WSU GRADUATE VOTED COUNTRY’S TOP SPORTS JOURNALIST
A WSU journalism graduate’s sharp pen strokes saw him winning the county’s most coveted sports journalism award, thanks to a stellar body of work produced over the 2023 sports season.
The 17th annual South African Sports Awards were hosted by the Department of Sport, Arts and Culture at the Sun City Superbowl in the North West on 5 May.
The evening proved to be a night of reckoning for Mdanstane-born sports journalist, Khanyiso Tshwaku, as he outperformed some of his most revered counterparts to walk away with this year’s “Sports Journalist of the Year “ award.
Tswaku, a News24 sports senior journalist who graduated in 2011 from the university’s esteemed journalism department in East London, repaid his employer’s trust, belief and investment in him by staving off serious competition from the likes of Newzroom Afrika sports editor Vaylen Curtley, and Sihle Ndebele, a sports reporter at the Sowetan, to win the ultimate prize.
“It remains a weird feeling because I’ve never written to win awards, I’ve always written to inform, educate and sometimes, entertain. I still derive great satisfaction in writing stories that make a difference in people’s lives or change them because I still see journalism as not just a tool of accountability, but an agent of change and betterment,“ he said.
In a modest take, Tshwaku said he suspected the reason for his winning the award was due to his versatility and consistency in churning out exceptional stories not only in his favoured sports of rugby and cricket, but also other sporting disciplines that would require extraordinary commitment.

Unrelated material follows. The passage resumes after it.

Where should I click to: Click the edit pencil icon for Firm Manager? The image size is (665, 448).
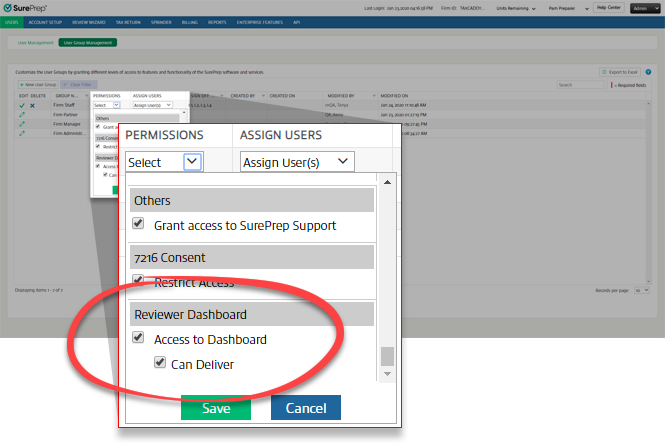(x=22, y=123)
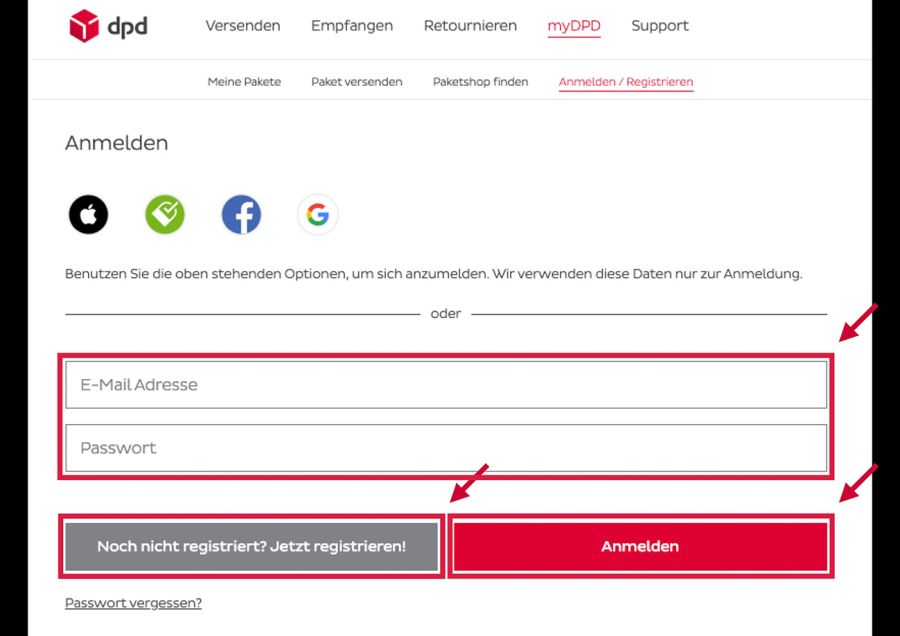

he places great emphasis and appreciation for his time in the narrow grey passages of the WSU journalism department, describing his academic experience as “foundationally sound“.
“The most important lessons I learnt at varsity was discipline, fairness, objectivity, and adherence to the press code. These virtues were drilled into us religiously in all our three years at Heritage Site and they’ve always stayed with me. I also made some very good memories and I still remain friends with most of my classmates and those I went to school with, “ reminisced Tshwaku.
The 2023 Rugby World Cup, the 2022 End-Of-Year Bok Tour to the northern hemisphere, and the 2016 Comrades Marathon, for which he won the “Comrades Marathon Journalist of the Year“ award, rank as some of his greatest highlights in a career spanning almost 15 years.
Ever-modest, Tshwaku concludes: “What matters for me is mostly the internal awards I get, like a shout-out for an excellent story in a week for such small awards remain significant in keeping one going.